The task ▸ Print the data below verbatim, minus images.

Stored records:

★ ★ ★ ★ ★ ★ ★

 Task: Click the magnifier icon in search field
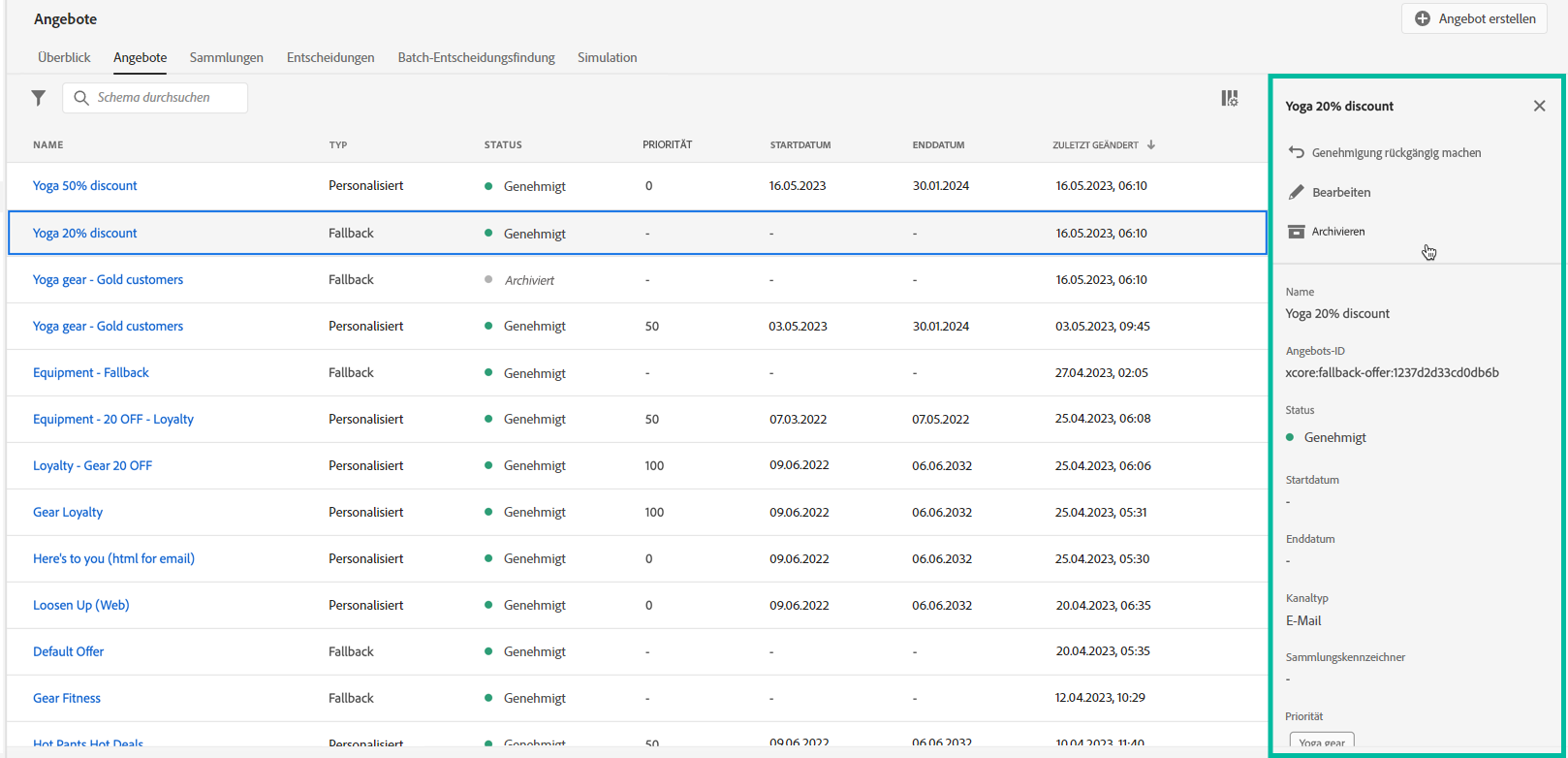(x=81, y=98)
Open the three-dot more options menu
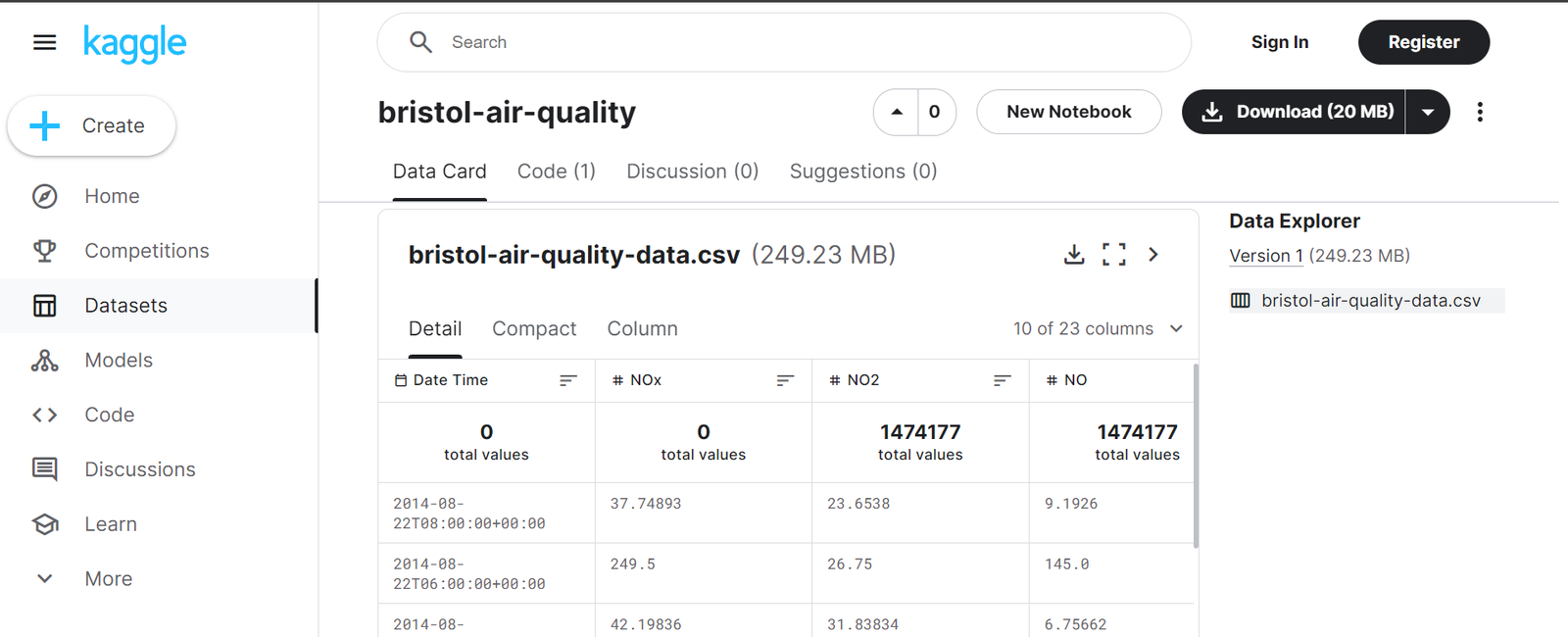The height and width of the screenshot is (637, 1568). [1480, 112]
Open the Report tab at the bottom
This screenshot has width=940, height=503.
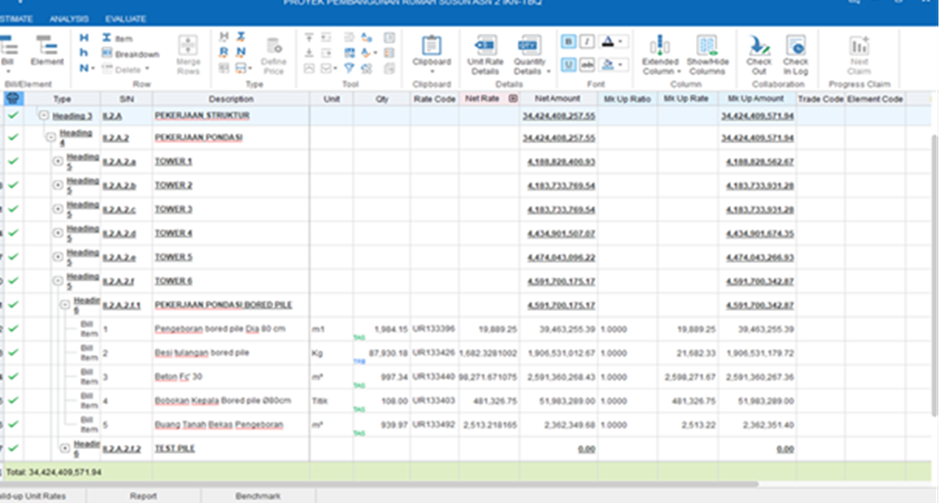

★ ★ ★ ★ ★ ★ ★

Answer section ▸
 Task: Click the magnifier icon in search field
(x=81, y=98)
Open the three-dot more options menu
The height and width of the screenshot is (637, 1568). [1480, 112]
Open the Report tab at the bottom
This screenshot has width=940, height=503.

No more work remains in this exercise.